Exercise: From the first record to the last, write out each one exactly.

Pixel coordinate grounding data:
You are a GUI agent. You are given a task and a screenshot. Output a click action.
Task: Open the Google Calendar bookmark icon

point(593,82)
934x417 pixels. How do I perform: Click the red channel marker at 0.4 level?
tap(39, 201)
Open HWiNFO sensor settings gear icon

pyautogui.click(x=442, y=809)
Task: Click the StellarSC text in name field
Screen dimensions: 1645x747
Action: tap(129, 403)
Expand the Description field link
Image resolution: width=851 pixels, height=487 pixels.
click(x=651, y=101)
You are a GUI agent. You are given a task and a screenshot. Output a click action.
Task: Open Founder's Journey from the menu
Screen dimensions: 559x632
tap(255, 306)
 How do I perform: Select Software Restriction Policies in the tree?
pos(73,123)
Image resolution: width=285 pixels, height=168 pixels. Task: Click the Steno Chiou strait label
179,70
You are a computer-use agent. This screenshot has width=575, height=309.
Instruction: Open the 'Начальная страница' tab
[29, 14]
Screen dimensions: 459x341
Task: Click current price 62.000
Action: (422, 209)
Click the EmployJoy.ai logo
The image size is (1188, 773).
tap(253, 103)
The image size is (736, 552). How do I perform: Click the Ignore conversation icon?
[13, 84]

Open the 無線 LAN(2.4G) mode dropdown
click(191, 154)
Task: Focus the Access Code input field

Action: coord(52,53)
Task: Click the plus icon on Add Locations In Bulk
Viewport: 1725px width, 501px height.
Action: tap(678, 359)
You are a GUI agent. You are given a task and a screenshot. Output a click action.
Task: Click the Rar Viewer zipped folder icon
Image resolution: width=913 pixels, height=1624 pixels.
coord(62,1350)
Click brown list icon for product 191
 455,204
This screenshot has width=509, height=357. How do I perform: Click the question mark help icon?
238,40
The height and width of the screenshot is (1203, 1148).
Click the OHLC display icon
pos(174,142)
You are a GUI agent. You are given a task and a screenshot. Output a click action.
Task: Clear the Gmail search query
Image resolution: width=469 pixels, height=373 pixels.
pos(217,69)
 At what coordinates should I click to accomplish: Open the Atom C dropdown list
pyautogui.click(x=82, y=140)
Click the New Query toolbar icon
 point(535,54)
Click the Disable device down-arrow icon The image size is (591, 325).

Written response:
You are a GUI agent. You are given a task and a screenshot. Output a click action.
Task: Open the Google Calendar bookmark icon

point(593,82)
934x417 pixels. How do I perform: Click the red channel marker at 0.4 level?
tap(39, 201)
Open HWiNFO sensor settings gear icon

pyautogui.click(x=442, y=809)
Task: Click the StellarSC text in name field
Screen dimensions: 1645x747
Action: tap(129, 403)
Expand the Description field link
Image resolution: width=851 pixels, height=487 pixels.
click(x=651, y=101)
You are a GUI agent. You are given a task and a screenshot. Output a click action.
Task: Open Founder's Journey from the menu
Screen dimensions: 559x632
tap(255, 306)
 How do I perform: Select Software Restriction Policies in the tree?
pos(73,123)
Image resolution: width=285 pixels, height=168 pixels. Task: Click the Steno Chiou strait label
179,70
You are a computer-use agent. This screenshot has width=575, height=309.
Instruction: Open the 'Начальная страница' tab
[29, 14]
Screen dimensions: 459x341
Task: Click current price 62.000
Action: (422, 209)
Click the EmployJoy.ai logo
The image size is (1188, 773).
tap(253, 103)
The image size is (736, 552). How do I perform: Click the Ignore conversation icon?
[13, 84]

Open the 無線 LAN(2.4G) mode dropdown
click(191, 154)
Task: Focus the Access Code input field

Action: coord(52,53)
Task: Click the plus icon on Add Locations In Bulk
Viewport: 1725px width, 501px height.
Action: tap(678, 359)
You are a GUI agent. You are given a task and a screenshot. Output a click action.
Task: Click the Rar Viewer zipped folder icon
Image resolution: width=913 pixels, height=1624 pixels.
coord(62,1350)
Click brown list icon for product 191
 455,204
This screenshot has width=509, height=357. How do I perform: Click the question mark help icon?
238,40
The height and width of the screenshot is (1203, 1148).
Click the OHLC display icon
pos(174,142)
You are a GUI agent. You are given a task and a screenshot. Output a click action.
Task: Clear the Gmail search query
Image resolution: width=469 pixels, height=373 pixels.
pos(217,69)
 At what coordinates should I click to accomplish: Open the Atom C dropdown list
pyautogui.click(x=82, y=140)
Click the New Query toolbar icon
 point(535,54)
Click the Disable device down-arrow icon The image size is (591, 325).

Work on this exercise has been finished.